▸ Article:
+++++

1. ## Initial Value Problems

1. y(dy/dx) = (y^3 - 1) (x/y) e^(ax^2) ; y(0) = -1
a > 0 is fixed constant

I solved to split up the x and y components and got:
(y^2)/(y^3 -1) dy = (xe^ax^2) dx
n(y) = m(x) (using equation above i made this one)
m(x) - n(x) = 0

then dm/dx - dn/dy = C where C=constant
soo...
3Ln(y^3 -1) - (e^(ax^2))(1- 1/4a^2) = C

.... solve for y....

y = cube rt (e^(1/3)((e^(ax^2))(x-1/4a^2)+C)

sorry for all the "( )" i know it makes it hard to read.

then when i plugged in y(0) = -1 i couldnt get it to work because i ended with...

-1 = e^-(1/12a^2) + C

and the e function cant be negative right? help!

+++++

▸ Dataset entries:
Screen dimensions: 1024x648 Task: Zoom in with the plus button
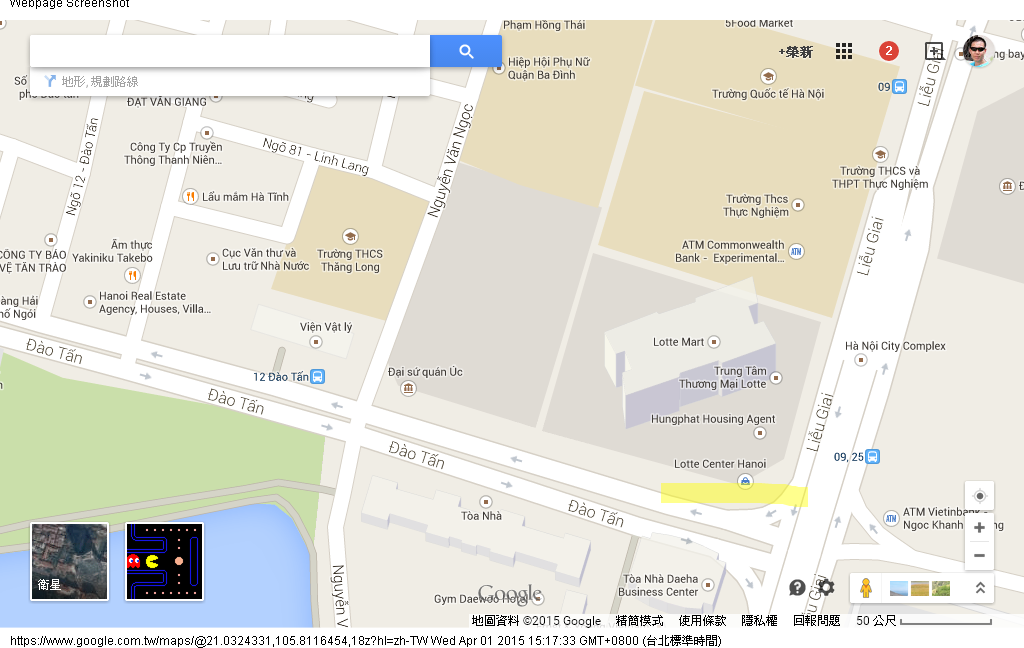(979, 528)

+++++

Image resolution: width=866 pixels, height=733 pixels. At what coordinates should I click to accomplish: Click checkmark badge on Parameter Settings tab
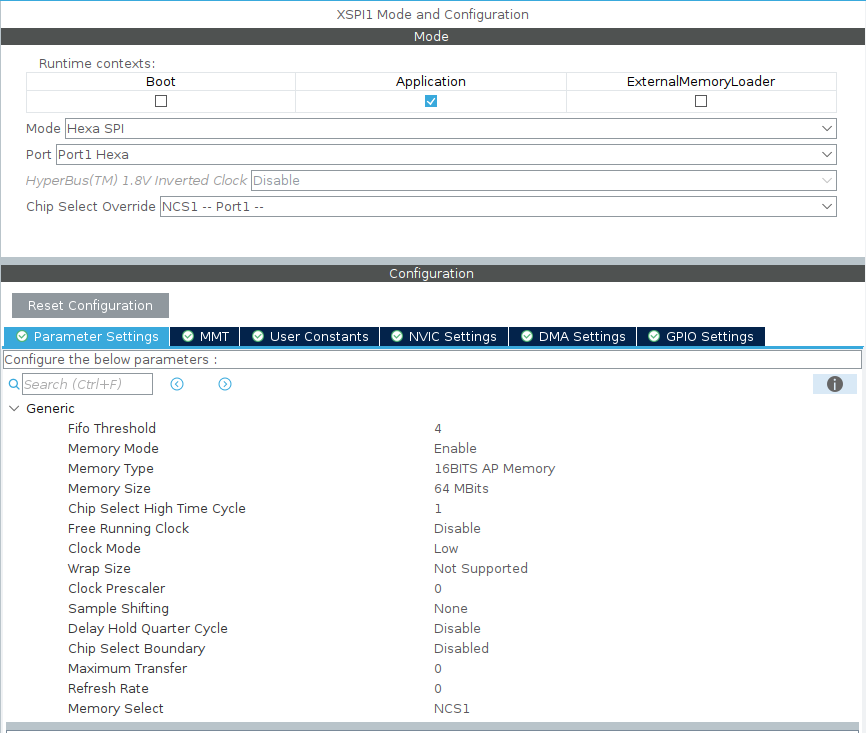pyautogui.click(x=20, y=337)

+++++

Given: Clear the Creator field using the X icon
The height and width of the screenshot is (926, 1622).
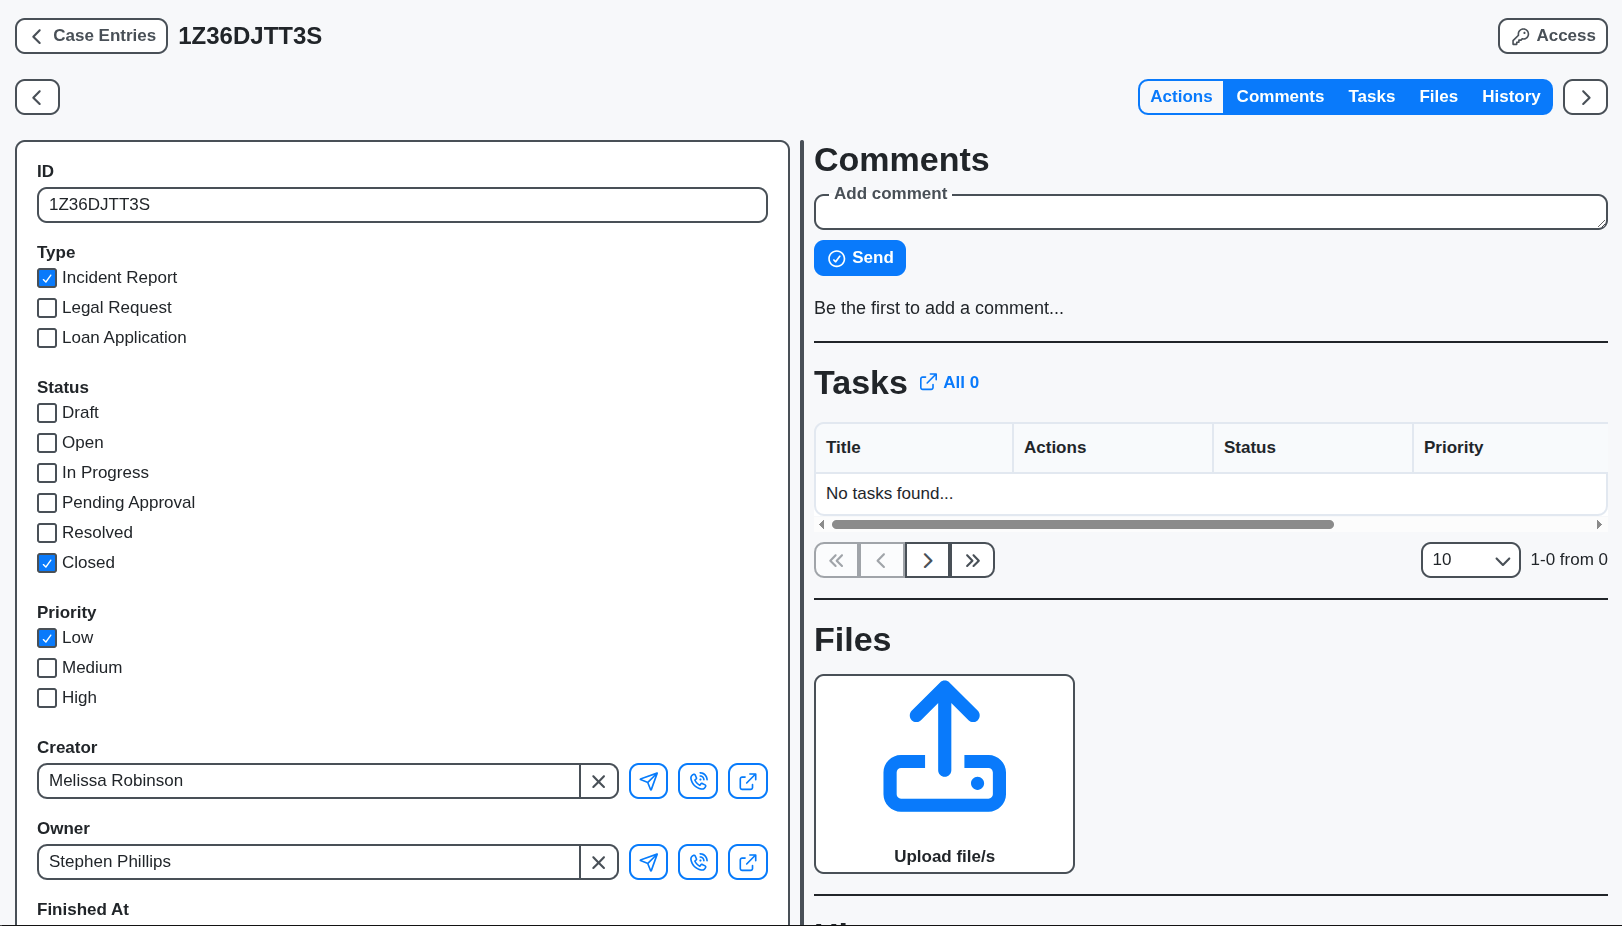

+++++

▸ Written task A:
Update the initial value problem post between "then dm/dx - dn/dy" and "i ended with...", inclusive, replacing "plugged" with "substituted".
▸ Written task B:
Summarize the initial value problem post in two sentences.
The rows come from a separate source.

▸ Result A:
then dm/dx - dn/dy = C where C=constant
soo...
3Ln(y^3 -1) - (e^(ax^2))(1- 1/4a^2) = C

.... solve for y....

y = cube rt (e^(1/3)((e^(ax^2))(x-1/4a^2)+C)

sorry for all the "( )" i know it makes it hard to read.

then when i substituted in y(0) = -1 i couldnt get it to work because i ended with...

▸ Result B:
The poster works on the initial value problem y(dy/dx) = (y^3 - 1)(x/y)e^(ax^2) with y(0) = -1, where a > 0 is a fixed constant, by splitting up the x and y components and solving for y as a cube root expression containing a constant C. After plugging in y(0) = -1, the poster ends with -1 = e^-(1/12a^2) + C and asks for help, noting that the e function can't be negative.